* **SUPPLIED DATA**
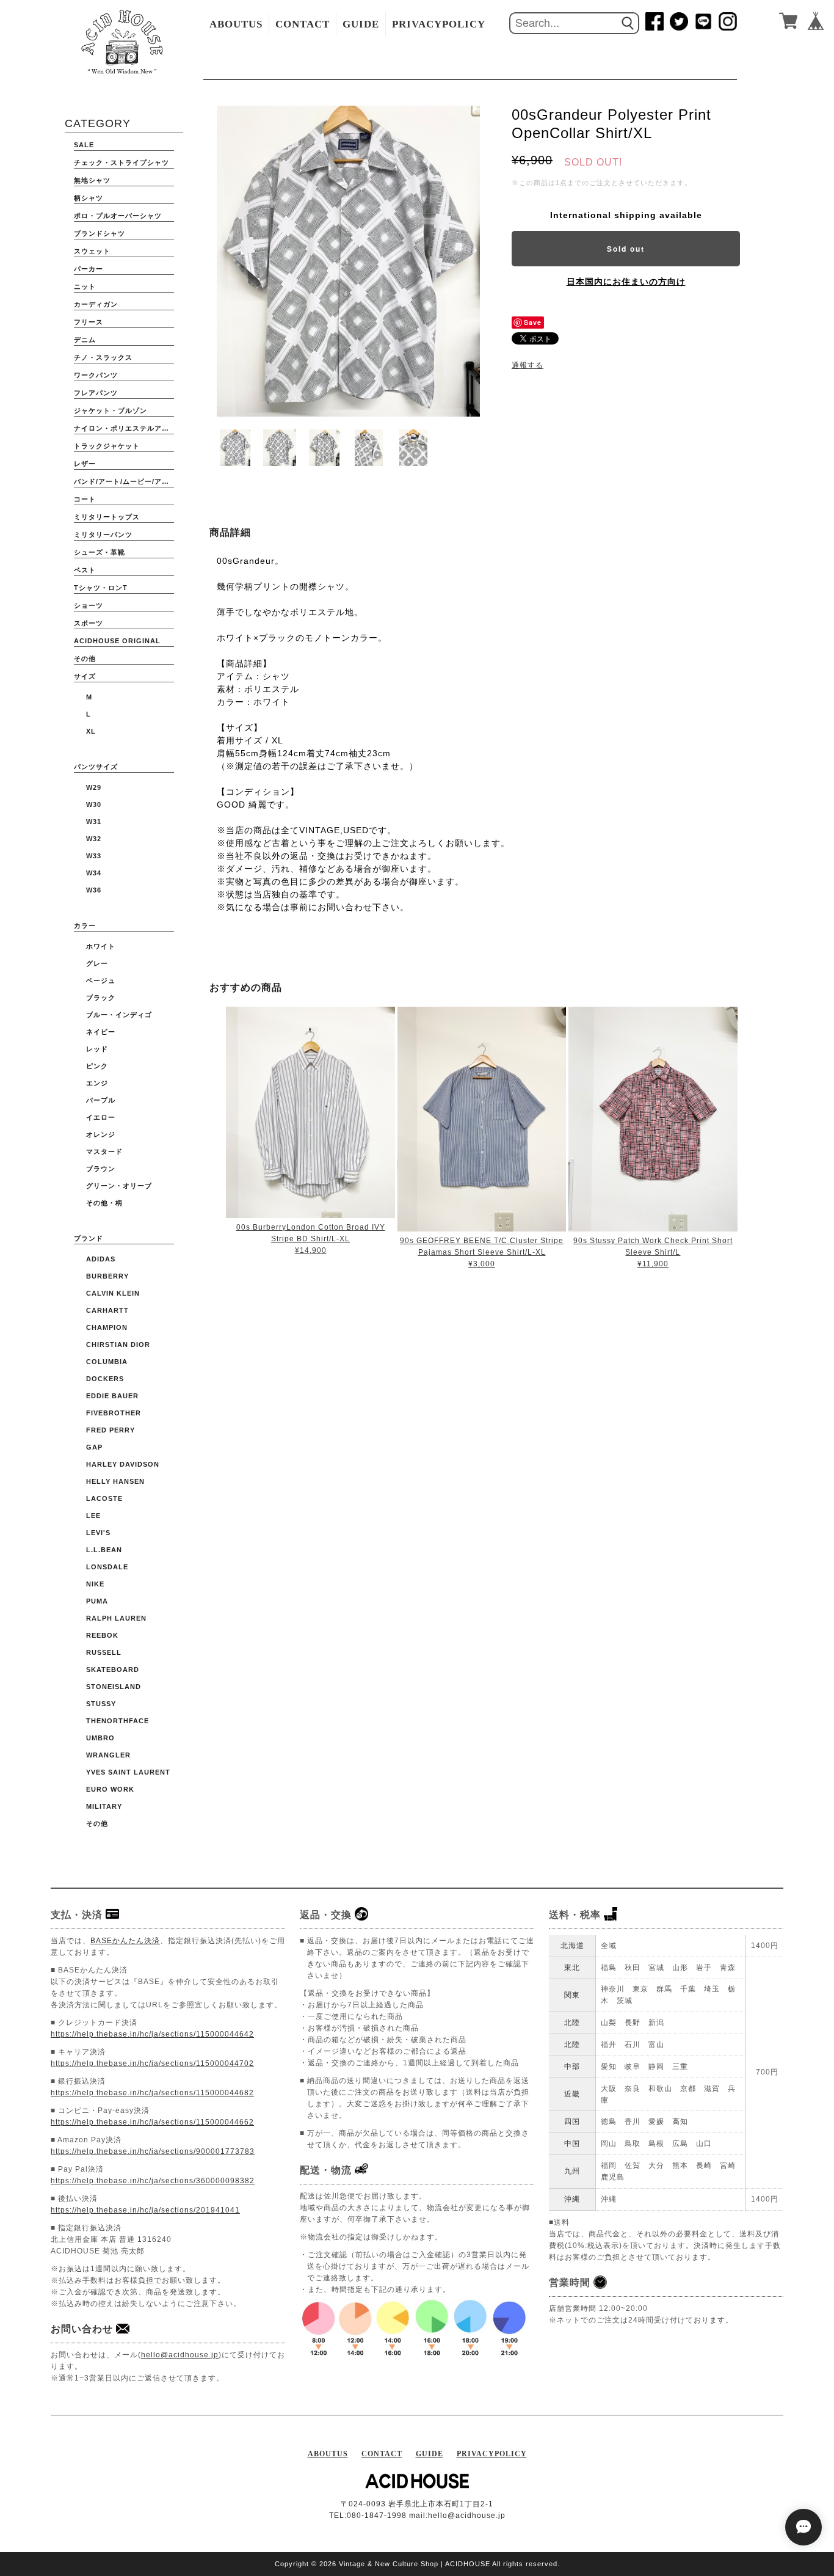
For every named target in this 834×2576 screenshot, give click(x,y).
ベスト (85, 570)
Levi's (98, 1532)
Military (104, 1806)
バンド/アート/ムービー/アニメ (124, 481)
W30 (93, 804)
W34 (93, 873)
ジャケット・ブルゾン (110, 410)
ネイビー (100, 1031)
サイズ (85, 676)
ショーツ (88, 605)
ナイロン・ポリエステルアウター (124, 428)
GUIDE (361, 24)
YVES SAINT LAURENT (128, 1772)
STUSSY (101, 1703)
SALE (84, 144)
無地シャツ (92, 180)
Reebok (102, 1635)
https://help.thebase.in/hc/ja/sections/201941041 (145, 2210)
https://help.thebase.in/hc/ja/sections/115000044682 (152, 2093)
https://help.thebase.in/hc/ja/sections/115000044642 (152, 2034)
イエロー (100, 1117)
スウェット (92, 251)
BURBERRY (107, 1276)
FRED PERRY (110, 1430)
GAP (94, 1447)
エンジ (97, 1083)
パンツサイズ (96, 766)
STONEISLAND (113, 1686)
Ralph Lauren (116, 1618)
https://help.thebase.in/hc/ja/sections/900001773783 (153, 2151)
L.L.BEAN (104, 1549)
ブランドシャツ (99, 233)
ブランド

* **EXERCISE BRIEF**
Leave out every picture and transcribe the remaining entries exactly.

* **THE COMPLETED TASK**
For every named target in this 834×2576 screenshot, give click(x,y).
ベスト (85, 570)
Levi's (98, 1532)
Military (104, 1806)
バンド/アート/ムービー/アニメ (124, 481)
W30 (93, 804)
W34 (93, 873)
ジャケット・ブルゾン (110, 410)
ネイビー (100, 1031)
サイズ (85, 676)
ショーツ (88, 605)
ナイロン・ポリエステルアウター (124, 428)
GUIDE (361, 24)
YVES SAINT LAURENT (128, 1772)
STUSSY (101, 1703)
SALE (84, 144)
無地シャツ (92, 180)
Reebok (102, 1635)
https://help.thebase.in/hc/ja/sections/201941041 (145, 2210)
https://help.thebase.in/hc/ja/sections/115000044682 (152, 2093)
https://help.thebase.in/hc/ja/sections/115000044642 (152, 2034)
イエロー (100, 1117)
スウェット (92, 251)
BURBERRY (107, 1276)
FRED PERRY (110, 1430)
GAP (94, 1447)
エンジ (97, 1083)
パンツサイズ (96, 766)
STONEISLAND (113, 1686)
Ralph Lauren (116, 1618)
https://help.thebase.in/hc/ja/sections/900001773783 (153, 2151)
L.L.BEAN (104, 1549)
ブランドシャツ (99, 233)
ブランド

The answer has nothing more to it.